When Stephen Burrows was 15 and a sophomore in high school, he began having what he describes as blackouts when he stood up. “My vision would go a bit dark, and I would experience a numbing sensation throughout my body,” he says. “Sometimes I had to sit down again; sometimes I needed to grab onto something to remain stable.”
Then over Christmas break in 2013, Stephen felt a blackout coming on, but this time he wasn’t quick enough to steady himself. He fell and gashed his knee. His parents, Kathy and Steve Burrows, already were worried about Stephen because he was sleeping constantly, all night and most of the day. An X-ray and computed tomography (CT) scan showed that the lymph nodes around Stephen’s heart were swollen, which his doctor said could mean one of two things—an infection or cancer. The doctor recommended the family make the 90-mile trip from their home in Fredericktown, Mo., to St. Louis Children’s Hospital to get a definitive diagnosis.

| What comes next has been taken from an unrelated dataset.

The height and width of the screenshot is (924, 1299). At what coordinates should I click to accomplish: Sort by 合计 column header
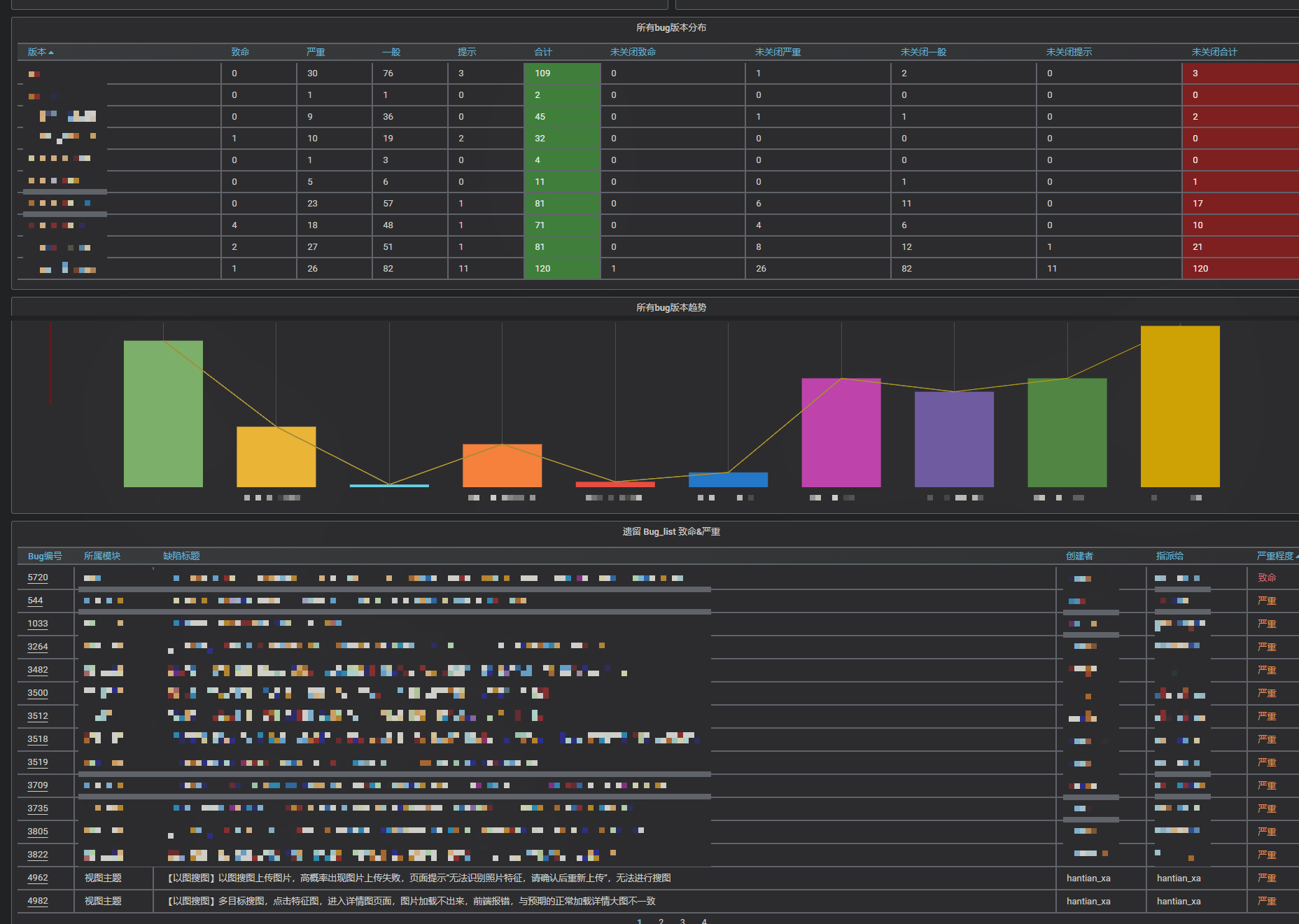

A biopsy performed at Children’s showed Stephen had stage IV Hodgkin’s lymphoma, a cancer that starts in white blood cells called lymphocytes. Lymphocytes are part of the body’s immune system.
“Stephen was classified as having stage IV Hodgkin’s disease because he had swollen lymph nodes throughout his body,” says Washington University physician David Wilson, MD, PhD, a pediatric hematologist/oncologist with Siteman Kids at St. Louis Children’s Hospital. “Fortunately, even patients with stage IV Hodgkin’s have a good chance of going into remission with multi-modality treatment consisting of intensive chemotherapy and radiation therapy.”
Despite that hopeful prognosis, Stephen’s first thought was that his life was pretty much over. “I had sports, I had school, I was just a sophomore in high school—I thought all of that was going to end,” he says. “But as I learned more about the cancer and its treatment, I realized it would be a long journey, but that it was possible for me to go into remission. It was still scary, though.”
Helping him through the treatment were his family and the nurses at Children’s Hospital, particularly a nurse named Luke Hofmann. “Luke and I connected because we had a lot of interests in common,” says Stephen. “At one point, he sat me down, and we talked about my cancer and treatments. He really helped with making my journey bearable, and I always looked forward to seeing him when I had to go to Children’s.”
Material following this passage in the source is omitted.